O cuidado para barrar o ingresso de animais exóticos é uma preocupação cada vez mais latente nos dias hoje, principalmente quando fontes extraídas da Organização Nacional da Saúde (OMS) imputam o surgimento da Covid-19 ao consumo humano de animais portadores de doenças desconhecidas.

À guisa de exemplo, importa recordar o ingresso do peixe bagre-africano (Clarias Gariepinus[1] no Brasil. Em meados da década de 80, o peixe foi inicialmente introduzido na aquacultura, com objetivos econômicos. Mas, quando os especialistas perceberam o completo descontrole da espécie predadora natural e, o que é pior, de elevada resistência em ambientes diversos e inóspitos, já era tarde. Descobriu-se um animal de poucos predadores naturais e com possibilidade de adaptação em diversos biomas. O bagre-africano é capaz de sobreviver em condições precárias, águas sujas, alimentando-se de outros peixes, pequenos pássaros, anfíbios, répteis, caranguejos e plantas, sendo um ser resistente que, com suas fortes nadadeiras, é capaz de atravessar sítios e córregos de um canto para outro, procurando alimentos e melhores condições de reprodução.

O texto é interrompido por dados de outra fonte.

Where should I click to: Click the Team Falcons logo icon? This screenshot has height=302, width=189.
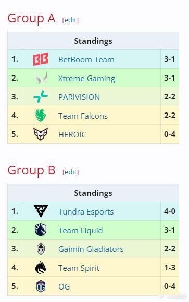click(41, 115)
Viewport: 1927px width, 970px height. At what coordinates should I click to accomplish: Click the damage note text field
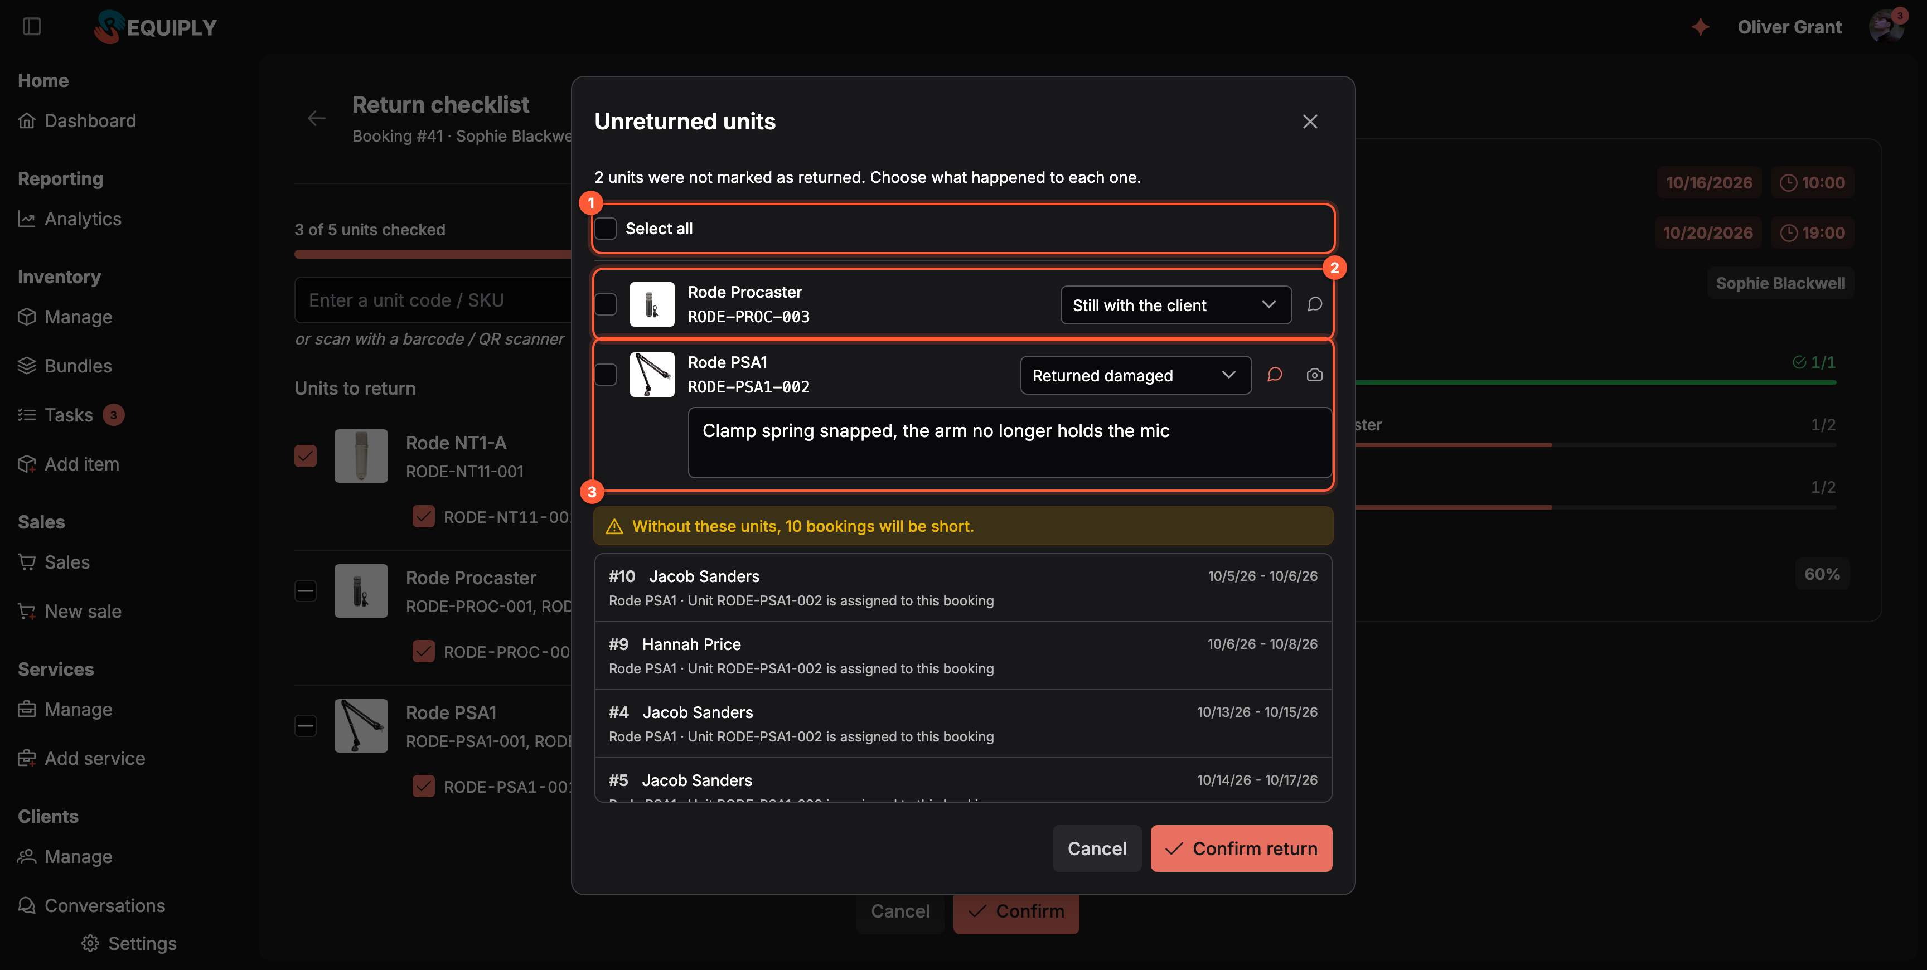click(1009, 443)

Vale dizer, é um animal devastador, causador de dano, e ninguém imaginava, na década de 80, o tamanho do estrago que o peixe poderia fazer.

Nesse cenário, a norma estadual capixaba inova ao trazer um mecanismo de segurança ao estado, permitindo que as autoridades ambientais competentes controlem o ingresso de espécimes invasoras, prevenindo dessa forma, a disseminação e possível transmissão de doenças até então desconhecidas, como era a Covid-19.